### [Target pointing data]
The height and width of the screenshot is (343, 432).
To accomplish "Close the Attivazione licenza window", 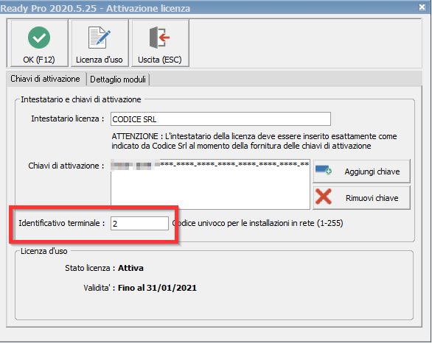I will (422, 7).

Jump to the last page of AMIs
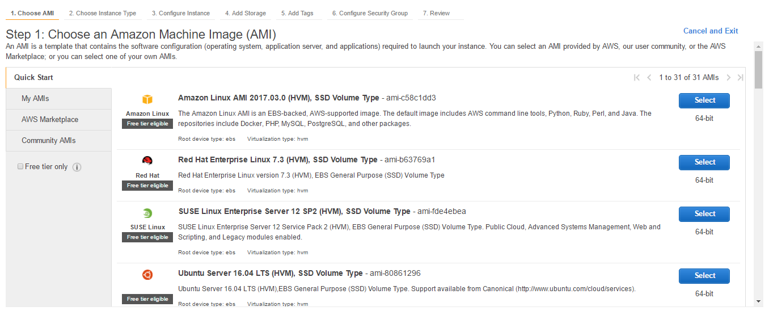tap(740, 78)
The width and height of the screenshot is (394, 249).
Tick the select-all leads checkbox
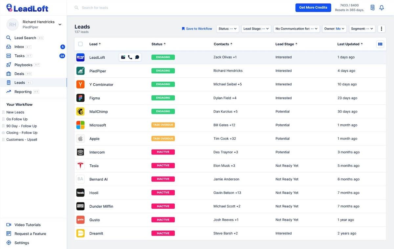80,44
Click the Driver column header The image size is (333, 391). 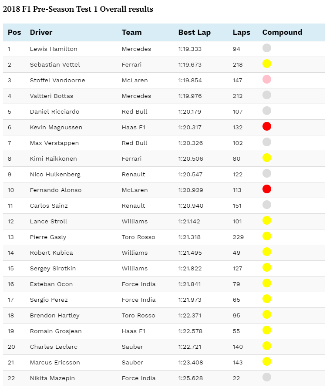[x=41, y=32]
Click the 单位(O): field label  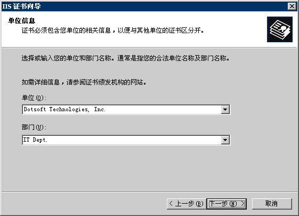34,98
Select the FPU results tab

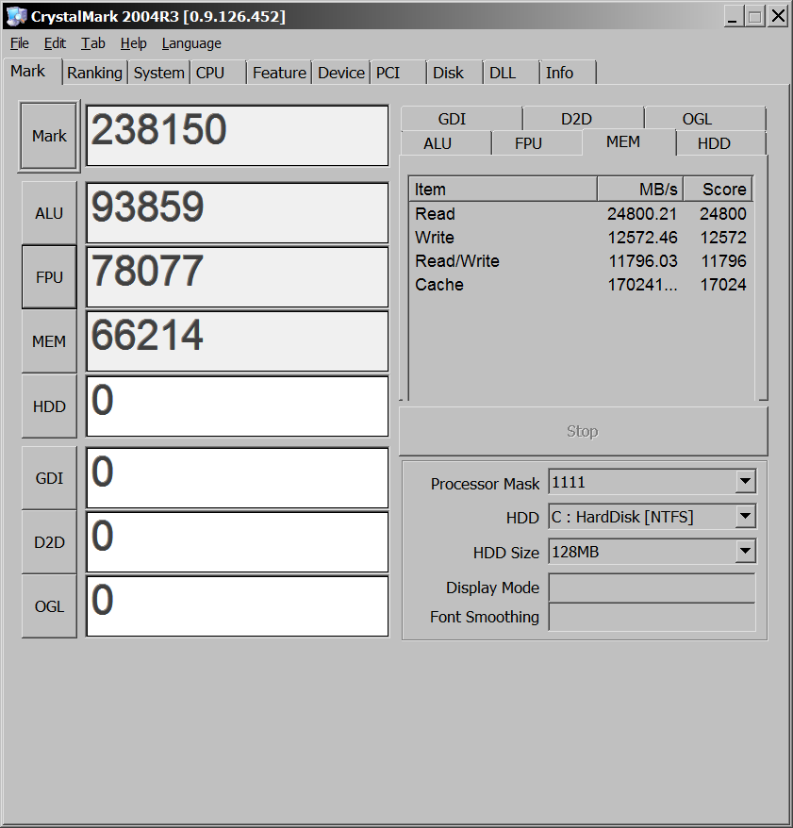tap(528, 143)
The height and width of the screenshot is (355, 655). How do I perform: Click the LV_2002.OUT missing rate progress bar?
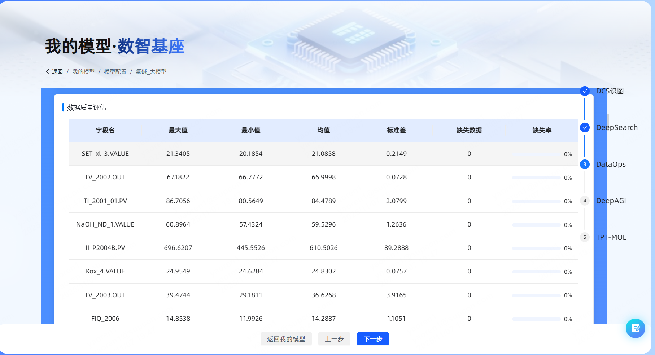click(536, 178)
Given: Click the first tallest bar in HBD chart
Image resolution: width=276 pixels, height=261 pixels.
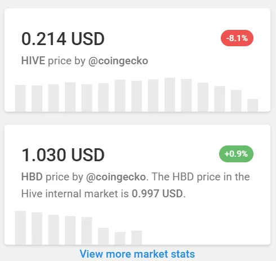Looking at the screenshot, I should (x=20, y=228).
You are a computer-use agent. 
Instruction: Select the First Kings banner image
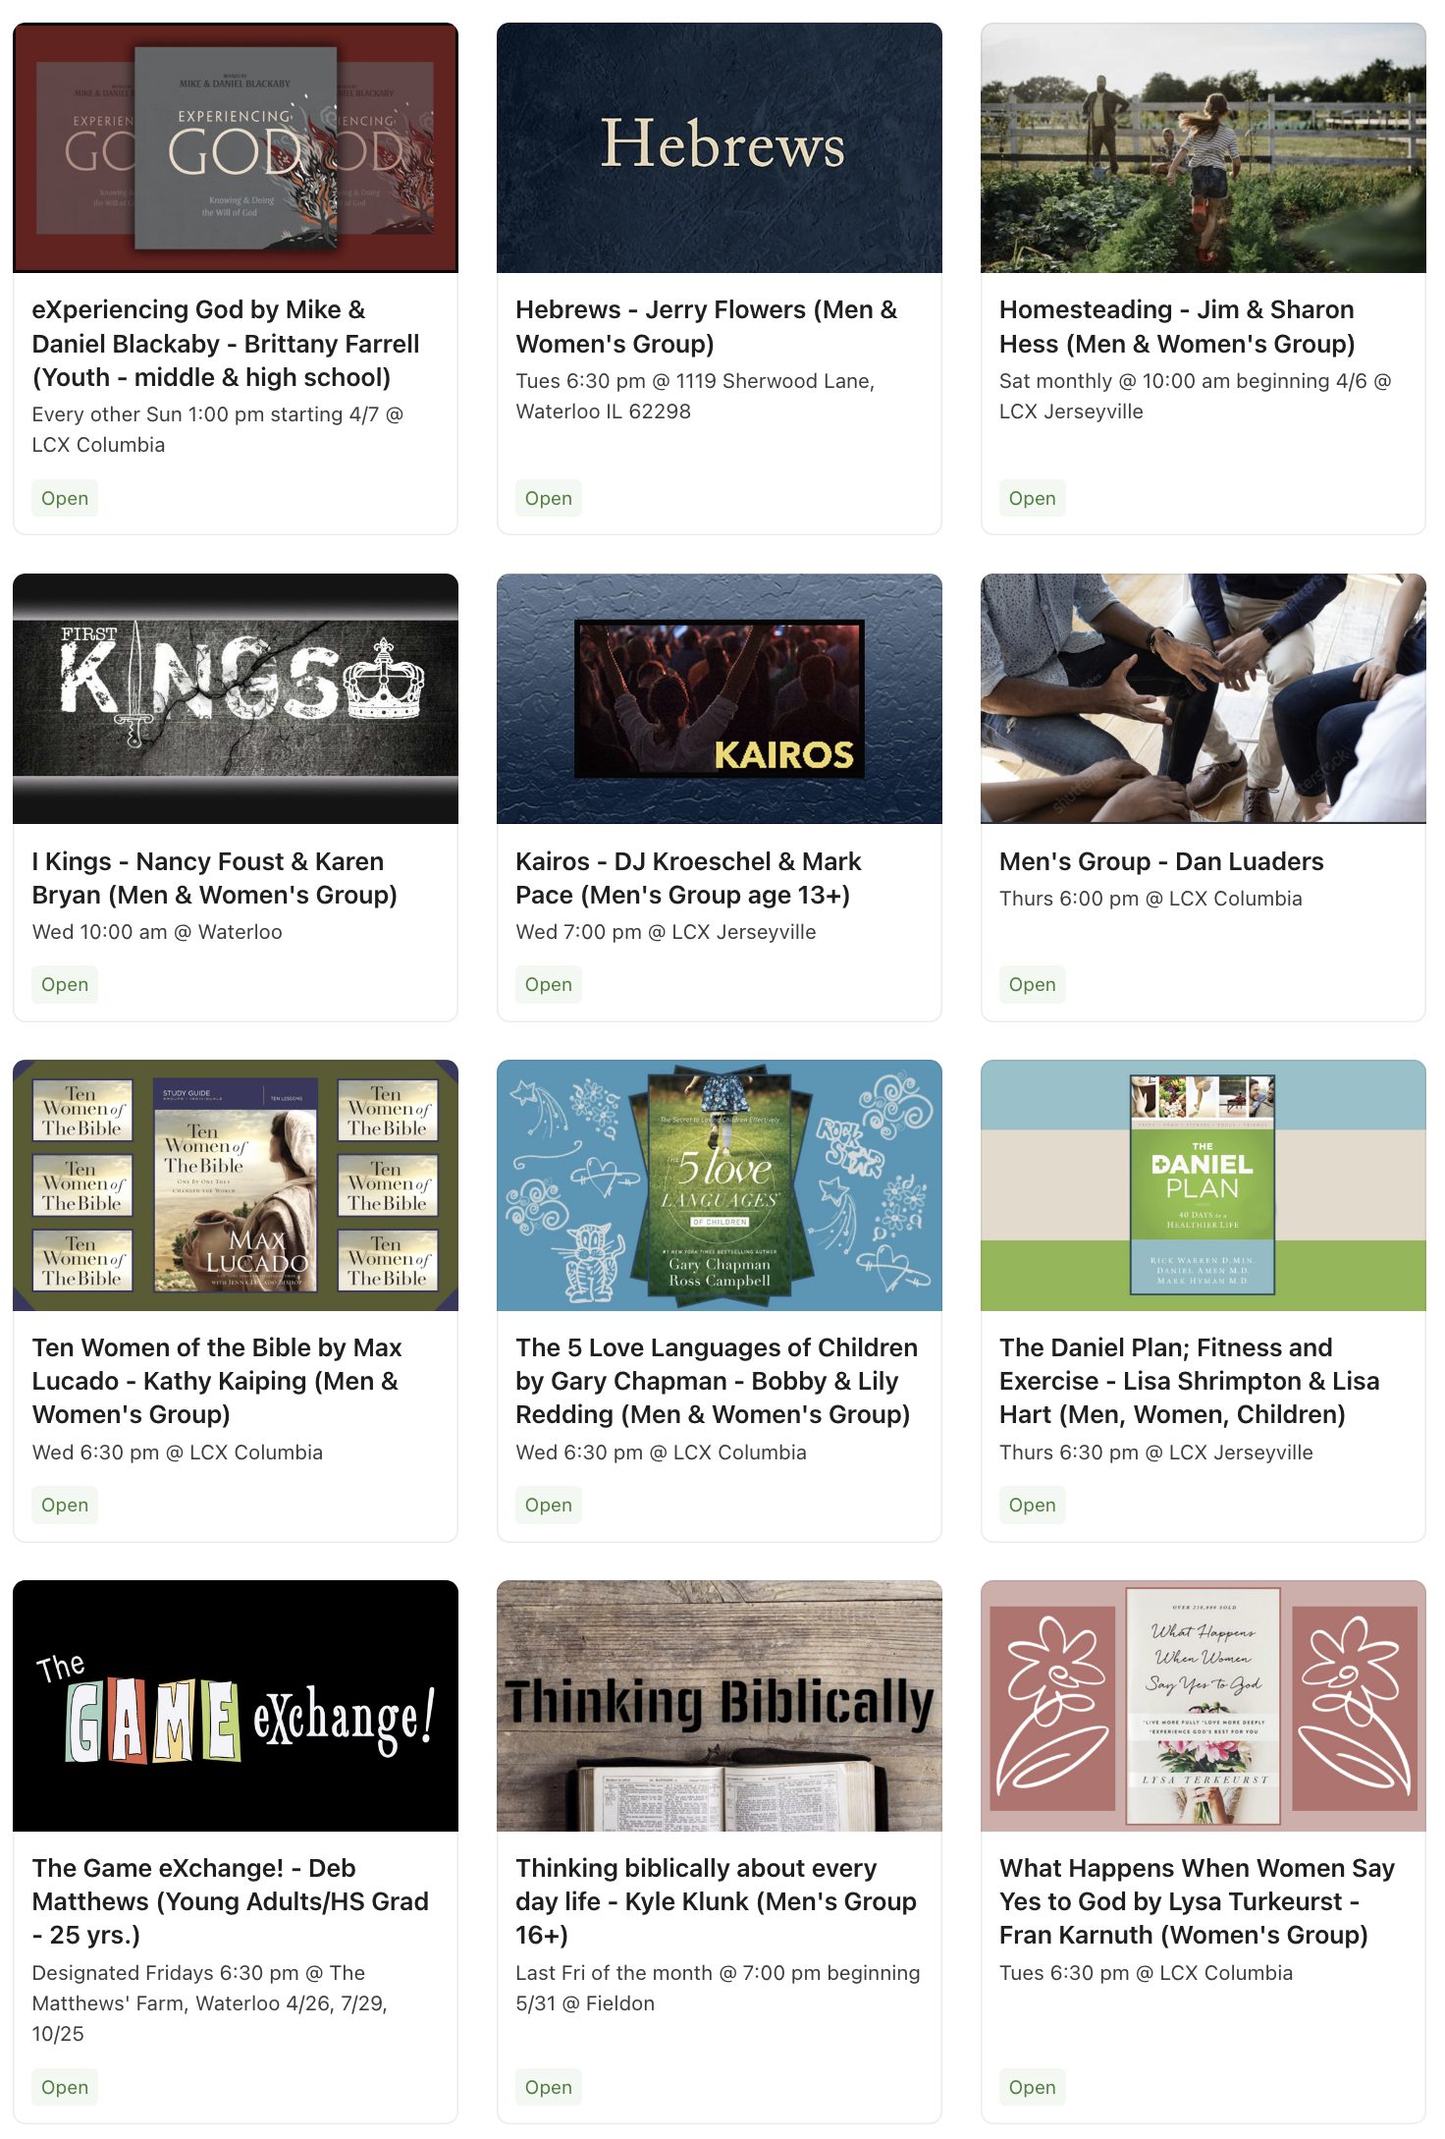pyautogui.click(x=236, y=699)
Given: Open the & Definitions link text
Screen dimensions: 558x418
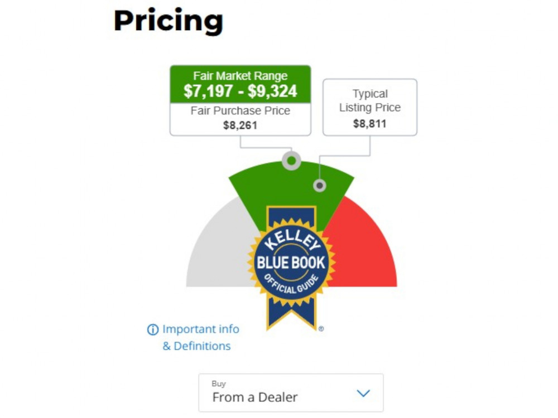Looking at the screenshot, I should tap(196, 346).
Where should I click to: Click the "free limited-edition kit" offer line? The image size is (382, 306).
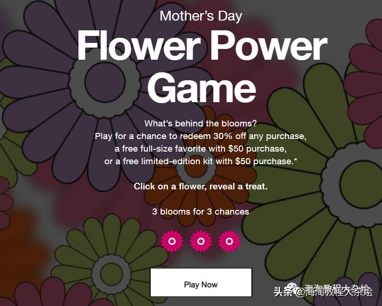point(201,161)
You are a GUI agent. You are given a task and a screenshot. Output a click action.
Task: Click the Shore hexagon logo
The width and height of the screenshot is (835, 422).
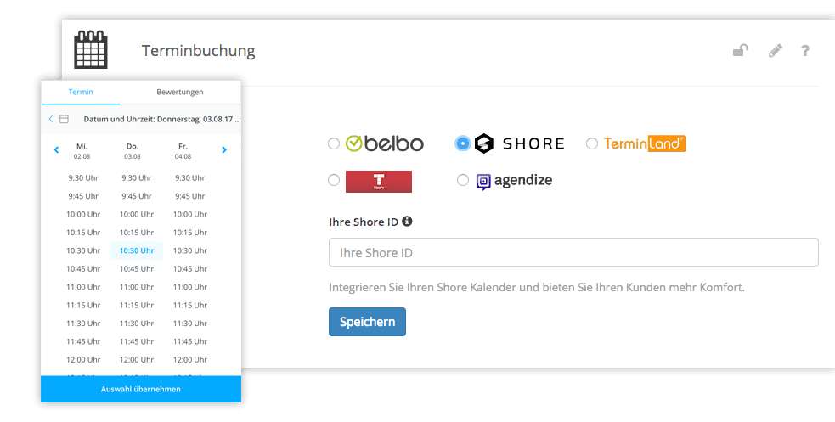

### [YOUR TASK]
Starting at the row containing "Given: Open the & Definitions link text" and ending at the last row, rewrite the lines with "hexagon" changed to "octagon" and nothing else altered. Leave the pictures out of the answer.

### [EXERCISE RESPONSE]
Given: Open the & Definitions link text
Screen dimensions: 558x418
Looking at the screenshot, I should tap(196, 346).
Where should I click to: Click the "free limited-edition kit" offer line? The image size is (382, 306).
point(201,161)
You are a GUI agent. You are given a task and a screenshot. Output a click action.
Task: Click the Shore octagon logo
The width and height of the screenshot is (835, 422).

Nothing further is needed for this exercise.